Orthrus: Accelerating Multi-BFT Consensus through Concurrent Partial Ordering of Transactions (Extended Version)
Hanzheng Lyu, Shaokang Xie, Jianyu Niu, Ivan Beschastnikh, Yinqian Zhang, Mohammad Sadoghi, Chen Feng
TL;DR
Orthrus tackles the inherent latency bottleneck of Multi-BFT consensus by enabling partial ordering for conflict-free payments and hybrid global ordering for contract transactions, coordinated through an escrow-based atomicity mechanism. The approach partitions transactions into per-instance buckets, uses sequenced broadcast to form partial and global logs, and executes payments concurrently while contracting operations run under a global order; an escrow layer ensures atomicity across multiple instances.
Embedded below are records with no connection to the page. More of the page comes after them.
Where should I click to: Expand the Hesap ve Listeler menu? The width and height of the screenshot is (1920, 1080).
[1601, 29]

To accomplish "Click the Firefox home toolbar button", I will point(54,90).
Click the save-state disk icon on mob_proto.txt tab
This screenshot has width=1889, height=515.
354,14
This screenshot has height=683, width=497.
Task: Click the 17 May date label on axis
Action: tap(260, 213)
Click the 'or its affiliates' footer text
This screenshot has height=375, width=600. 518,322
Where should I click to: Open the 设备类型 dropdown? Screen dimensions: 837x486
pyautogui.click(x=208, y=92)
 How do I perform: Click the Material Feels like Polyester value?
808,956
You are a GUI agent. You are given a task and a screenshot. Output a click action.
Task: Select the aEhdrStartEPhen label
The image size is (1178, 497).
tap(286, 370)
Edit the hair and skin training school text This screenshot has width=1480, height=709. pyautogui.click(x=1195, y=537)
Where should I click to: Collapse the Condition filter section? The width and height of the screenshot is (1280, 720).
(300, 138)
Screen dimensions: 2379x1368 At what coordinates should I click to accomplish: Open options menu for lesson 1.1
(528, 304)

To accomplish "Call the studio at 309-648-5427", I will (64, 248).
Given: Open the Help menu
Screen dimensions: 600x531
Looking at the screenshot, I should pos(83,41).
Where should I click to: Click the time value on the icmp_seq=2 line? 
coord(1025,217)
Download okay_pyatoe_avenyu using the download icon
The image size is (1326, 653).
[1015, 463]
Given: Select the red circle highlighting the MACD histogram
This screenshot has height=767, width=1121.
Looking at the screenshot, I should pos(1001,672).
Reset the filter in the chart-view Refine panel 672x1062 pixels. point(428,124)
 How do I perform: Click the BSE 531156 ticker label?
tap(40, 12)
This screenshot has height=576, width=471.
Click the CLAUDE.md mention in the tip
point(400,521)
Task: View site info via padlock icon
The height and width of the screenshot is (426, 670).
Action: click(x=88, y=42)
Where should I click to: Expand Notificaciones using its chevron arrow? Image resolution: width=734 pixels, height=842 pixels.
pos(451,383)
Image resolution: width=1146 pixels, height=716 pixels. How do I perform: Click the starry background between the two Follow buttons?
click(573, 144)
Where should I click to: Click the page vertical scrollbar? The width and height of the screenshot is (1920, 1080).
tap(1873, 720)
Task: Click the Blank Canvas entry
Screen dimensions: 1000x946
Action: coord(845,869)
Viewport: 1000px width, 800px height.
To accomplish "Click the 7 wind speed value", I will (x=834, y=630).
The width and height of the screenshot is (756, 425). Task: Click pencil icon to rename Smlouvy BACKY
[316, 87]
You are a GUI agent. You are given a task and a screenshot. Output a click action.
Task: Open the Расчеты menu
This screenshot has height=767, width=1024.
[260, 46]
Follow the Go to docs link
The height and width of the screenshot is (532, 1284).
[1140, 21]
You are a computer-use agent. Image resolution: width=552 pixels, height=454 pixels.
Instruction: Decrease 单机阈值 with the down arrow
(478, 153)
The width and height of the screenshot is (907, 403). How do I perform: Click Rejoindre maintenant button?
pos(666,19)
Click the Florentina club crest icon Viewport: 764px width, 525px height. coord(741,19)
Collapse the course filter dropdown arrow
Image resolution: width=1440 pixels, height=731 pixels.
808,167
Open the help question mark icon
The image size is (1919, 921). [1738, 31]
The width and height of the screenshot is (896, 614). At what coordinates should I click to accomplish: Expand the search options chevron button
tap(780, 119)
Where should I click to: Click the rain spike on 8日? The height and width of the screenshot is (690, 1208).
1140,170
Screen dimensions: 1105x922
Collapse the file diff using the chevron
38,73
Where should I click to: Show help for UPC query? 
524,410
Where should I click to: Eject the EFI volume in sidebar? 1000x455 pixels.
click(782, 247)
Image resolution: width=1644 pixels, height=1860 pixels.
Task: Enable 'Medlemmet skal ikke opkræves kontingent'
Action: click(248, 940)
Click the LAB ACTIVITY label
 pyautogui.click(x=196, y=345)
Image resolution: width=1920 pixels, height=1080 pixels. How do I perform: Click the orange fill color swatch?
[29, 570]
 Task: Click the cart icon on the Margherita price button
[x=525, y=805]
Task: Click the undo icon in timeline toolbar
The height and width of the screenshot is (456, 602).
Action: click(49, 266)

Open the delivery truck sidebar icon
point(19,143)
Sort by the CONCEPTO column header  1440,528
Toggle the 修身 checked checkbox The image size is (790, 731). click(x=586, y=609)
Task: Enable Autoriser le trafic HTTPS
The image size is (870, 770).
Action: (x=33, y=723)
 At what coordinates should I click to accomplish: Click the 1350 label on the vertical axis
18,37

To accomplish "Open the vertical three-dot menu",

The authors provide a formal model, correctness proofs, and extensive WAN/LAN experiments on up to 128 replicas, showing significant latency reductions (up to 87% in WAN) and robust performance under stragglers and faults. The results indicate practical impact for large-scale, cross-region deployments, offering substantial improvements in end-to-end latency and throughput for mixed workloads that include both payments and smart-contract-style transactions.
Abstract
Multi-Byzantine Fault Tolerant (Multi-BFT) consensus allows multiple consensus instances to run in parallel, resolving the leader bottleneck problem inherent in classic BFT consensus. However, the global ordering of Multi-BFT consensus enforces a strict serialized sequence of transactions, imposing additional confirmation latency and also limiting concurrency. In this paper, we introduce Orthrus, a Multi-BFT protocol that accelerates transaction confirmation through partial ordering while reserving global ordering for transactions requiring stricter sequencing. To this end, Orthrus strategically partitions transactions to maximize concurrency and ensure consistency. Additionally, it incorporates an escrow mechanism to manage interactions between partially and globally ordered transactions. We evaluated Orthrus through extensive experiments in realistic settings, deploying 128 replicas in WAN and LAN environments. Our findings demonstrate latency reductions of up to 87% in WAN compared to existing Multi-BFT protocols.